AgileEngine is an Inc. 5000 company that creates award-winning software for Fortune 500 brands and trailblazing startups across 17+ industries. We rank among the leaders in areas like application development and AI/ML, and our people-first culture has earned us multiple Best Place to Work awards.
WHY JOIN US
If you're looking for a place to grow, make an impact, and work with people who care, we'd love to meet you!
ABOUT THE ROLE
We are looking for a Production Support Engineer to monitor and support production systems across a multi-account AWS environment, serving as the front line of a tiered support model for a fintech platform. You will triage incidents, execute runbooks, manage SLA performance, and coordinate with engineering, help desk, and security partners. The role includes on-call rotation and structured post-incident review with a focus on continuous operational improvement.
WHAT YOU WILL DO
- Monitor production systems and respond to alerts across infrastructure, application, and data layers;
- Perform first-level triage on incidents and support requests; escalate to developers with thorough context and diagnostics;
- Execute patching, operational tasks, and documented runbooks;
- Participate in on-call rotation and support scheduled deployments as needed;
- Conduct post-incident reviews and feed lessons back into runbooks and playbooks;
- Identify recurring issues and systemic risks before they escalate;
- Improve documentation and monitoring coverage between active support activities;
- Contribute to operational reporting and SLA dashboards;
- Manage and track SLA performance across all supported services; surface risks proactively;
- Coordinate with Help Desk / Deskside Support partner for production tasks affecting employees;
- Escalate security incidents and vulnerabilities to the vCISO partner per documented procedures.
MUST HAVES
- 3+ years in production support, SRE, NOC, or operations engineering;
- Hands-on AWS experience with EC2/ECS, networking (VPC, security groups, ACLs), and IAM;
- Operational proficiency with PostgreSQL and / or Amazon RDS;
- Incident triage across infrastructure and application layers;
- Track record managing SLAs in a ticketed support environment such as Jira;
- Strong written communication for escalation and post-incident reporting;
- Upper-intermediate English level.
NICE TO HAVES
- Experience with structured incident response such as ITIL or NIST;
- Familiarity with Datadog, CloudWatch, or comparable observability platforms;
- Exposure to AWS data services including Glue, S3, Athena, and EventBridge;
- Basic IaC familiarity with CloudFormation, SAM, or Terraform;
- Background in financial services or regulated environments;
- AWS certification such as SysOps Administrator or Solutions Architect;
- Experience with scripting/automation to reduce manual toil.
PERKS AND BENEFITS
- Professional growth: Mentorship, TechTalks, and personalized growth roadmaps.

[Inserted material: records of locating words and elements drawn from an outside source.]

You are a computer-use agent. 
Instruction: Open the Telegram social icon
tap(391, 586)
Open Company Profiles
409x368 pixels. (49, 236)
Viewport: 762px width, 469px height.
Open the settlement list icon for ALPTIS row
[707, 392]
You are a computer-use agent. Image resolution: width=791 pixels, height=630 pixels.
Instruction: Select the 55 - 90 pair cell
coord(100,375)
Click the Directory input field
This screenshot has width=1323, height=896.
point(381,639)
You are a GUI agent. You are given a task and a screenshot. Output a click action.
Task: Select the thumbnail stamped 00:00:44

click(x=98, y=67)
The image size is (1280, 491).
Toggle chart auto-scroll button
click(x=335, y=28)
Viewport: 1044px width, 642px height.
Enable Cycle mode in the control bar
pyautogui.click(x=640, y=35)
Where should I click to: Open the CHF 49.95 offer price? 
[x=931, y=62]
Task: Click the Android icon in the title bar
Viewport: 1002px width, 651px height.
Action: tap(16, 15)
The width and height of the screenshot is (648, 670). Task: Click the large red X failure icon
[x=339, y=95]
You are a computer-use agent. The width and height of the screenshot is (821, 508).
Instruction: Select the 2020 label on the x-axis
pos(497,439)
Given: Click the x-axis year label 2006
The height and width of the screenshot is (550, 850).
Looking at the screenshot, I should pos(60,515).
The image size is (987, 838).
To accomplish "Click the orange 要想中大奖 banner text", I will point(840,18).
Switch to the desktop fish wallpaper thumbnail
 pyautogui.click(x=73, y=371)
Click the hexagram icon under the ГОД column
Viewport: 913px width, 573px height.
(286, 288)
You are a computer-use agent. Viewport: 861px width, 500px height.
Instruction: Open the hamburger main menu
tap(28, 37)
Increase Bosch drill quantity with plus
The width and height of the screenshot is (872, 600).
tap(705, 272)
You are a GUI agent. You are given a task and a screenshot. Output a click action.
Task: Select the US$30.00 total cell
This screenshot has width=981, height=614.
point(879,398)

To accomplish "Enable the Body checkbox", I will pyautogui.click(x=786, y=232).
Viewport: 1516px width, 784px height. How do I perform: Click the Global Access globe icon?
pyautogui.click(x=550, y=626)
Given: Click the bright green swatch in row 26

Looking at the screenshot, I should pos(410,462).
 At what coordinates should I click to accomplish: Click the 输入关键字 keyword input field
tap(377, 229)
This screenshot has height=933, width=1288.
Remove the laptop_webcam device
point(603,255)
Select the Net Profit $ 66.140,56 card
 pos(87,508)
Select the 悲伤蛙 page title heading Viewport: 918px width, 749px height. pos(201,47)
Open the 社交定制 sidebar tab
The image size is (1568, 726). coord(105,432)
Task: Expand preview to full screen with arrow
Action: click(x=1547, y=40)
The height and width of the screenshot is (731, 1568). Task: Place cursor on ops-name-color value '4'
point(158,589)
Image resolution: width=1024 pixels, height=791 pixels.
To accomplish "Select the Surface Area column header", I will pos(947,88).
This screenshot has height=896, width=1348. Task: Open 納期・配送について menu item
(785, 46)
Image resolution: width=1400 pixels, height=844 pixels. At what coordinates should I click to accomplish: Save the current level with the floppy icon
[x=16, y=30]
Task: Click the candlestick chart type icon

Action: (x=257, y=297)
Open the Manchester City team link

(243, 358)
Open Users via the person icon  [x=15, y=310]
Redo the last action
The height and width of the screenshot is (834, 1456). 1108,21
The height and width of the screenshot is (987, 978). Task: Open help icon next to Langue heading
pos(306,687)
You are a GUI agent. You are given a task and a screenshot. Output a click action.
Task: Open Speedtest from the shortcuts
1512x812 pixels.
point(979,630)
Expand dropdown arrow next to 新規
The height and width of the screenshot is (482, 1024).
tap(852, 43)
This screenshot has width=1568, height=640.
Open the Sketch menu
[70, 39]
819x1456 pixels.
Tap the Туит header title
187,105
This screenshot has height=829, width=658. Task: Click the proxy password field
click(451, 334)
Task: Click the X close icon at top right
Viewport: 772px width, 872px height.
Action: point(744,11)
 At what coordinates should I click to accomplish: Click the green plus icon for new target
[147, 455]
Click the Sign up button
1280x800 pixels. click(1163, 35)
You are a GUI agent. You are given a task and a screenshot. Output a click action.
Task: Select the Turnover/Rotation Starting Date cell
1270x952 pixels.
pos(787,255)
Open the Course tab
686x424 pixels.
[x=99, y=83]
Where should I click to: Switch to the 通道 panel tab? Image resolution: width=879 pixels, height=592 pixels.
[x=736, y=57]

- Competitive compensation: USD-based pay with education, fitness, and team activity budgets.
- Exciting projects: Modern solutions with Fortune 500 and top product companies.
- Flextime: Flexible schedule with remote and office options.
Meet Our Recruitment Process
Application → Coding Challenge → Video Interview → Technical Interview or Hiring Manager Interview
Each step helps us understand your skills and overall fit.
If it’s a match, you’ll receive an offer.